Wenn der Sensor eine RS485-Schnittstelle hat und an dieser Schnittstelle Modbus kann (das ist Modbus RTU), dann sollte das gehen. Genau dafür ist ein ModbusTCP-zu-ModbusRTU-Gateway gedacht.

Deine SPS kommuniziert als Modbus Client mit dem Gateway, das Gateway setzt die Anfragen als Modbus Master ins ModbusRTU-Protokoll auf den RS485 um, der Sensor (Modbus Slave) am RS485 beantwortet die Anfrage an das Gateway und das Gateway sendet die Antwort im ModbusTCP-Protokoll an die SPS. Was für ein Gerät (z.B. Sensor, Stromzähler, andere SPS, ...) der Modbus Slave am RS485 ist, ist dabei egal.

Harald


----------



## Neurorancer (17 Februar 2022)

DeltaMikeAir schrieb:


> Laut technischen Daten ist es ab V17 projektierbar, HSP gibt es soweit ich gesehen habe nicht.
> Ich* vermute* mal ( da es der Ersatztype zum 6AA00 ist ), das man den alten 6AA00 in V16 projektieren
> muss in den 6AA01 steckt.
> 
> Anhang anzeigen 59258


Hallo DeltaMikeAir,

du hast Recht,
habe parrallel bei Siemens angefragt, hier ist die Siemens Antwort dazu:

Ein HSP für V16 steht für die Baugruppe nicht zur Verfügung, es kann in V16 jedoch einfach der Vorgänger 6ES7137-6AA00-0BA0 projektiert werden. Die neue Baugruppe ist damit kompatibel.

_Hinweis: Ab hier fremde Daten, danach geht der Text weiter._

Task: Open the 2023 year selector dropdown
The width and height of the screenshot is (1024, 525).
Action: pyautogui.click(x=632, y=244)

Als Alternative kann in V16 die ET200SP per GSDML (nur dezentral) konfiguriert werden. In diesem Fall muss jedoch die komplette ET200SP Station per GSDML projektiert werden. In der GSDML ist auch die neue Baugruppe vorhanden.
Nach Installation der GSDML finden Sie die Interfacemodule und darunter auch die Baugruppen im Katalogordner "Weitere Feldgeräte".

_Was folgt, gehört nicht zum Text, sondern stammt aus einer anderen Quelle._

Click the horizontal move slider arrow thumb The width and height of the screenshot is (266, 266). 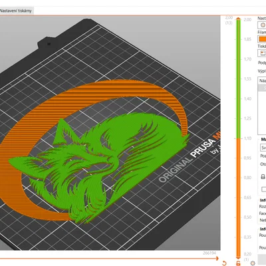(217, 258)
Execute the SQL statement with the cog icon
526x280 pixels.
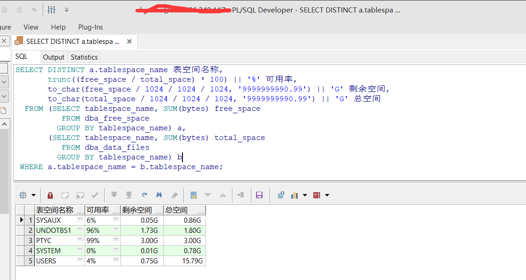click(22, 195)
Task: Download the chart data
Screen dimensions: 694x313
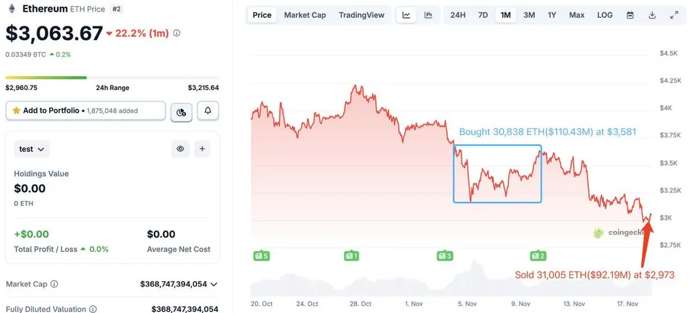Action: point(652,15)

Informationen dazu sowie den Link zum Download der GSDML finden Sie nachfolgend:

Lieferfreigabe der überarbeiteten Kommunikationsbaugruppe für Punkt-zu-Punkt-Verbindungen sowie für USS und Modbus RTU in der ET 200SP
https://support.industry.siemens.com/cs/ww/de/view/109795545
-> "Die neue Version ist zum Vorgänger vollständig kompatibel und kann ohne Änderung anstelle des CM PtP (6ES7137-6AA00-0BA0) verwendet werden."

6ES7137-6AA01-0BA0
ET 200SP, CM PTP, VPE 1
https://support.industry.siemens.com/cs/ww/de/pv/6ES7137-6AA01-0BA0/td?dl=de
"Engineering mit
● STEP 7 TIA Portal projektierbar/integriert ab Version ab STEP 7 V17
● STEP 7 projektierbar/integriert ab Version über GSD ab V5.6 HF4
● PROFIBUS ab GSD-Version/GSD-Revision GSD ab Revision 5
● PROFINET ab GSD-Version/GSD-Revision GSDML V2.34"

PROFINET GSD-Dateien : I/O - ET 200SP
https://support.industry.siemens.com/cs/ww/de/view/57138621


----------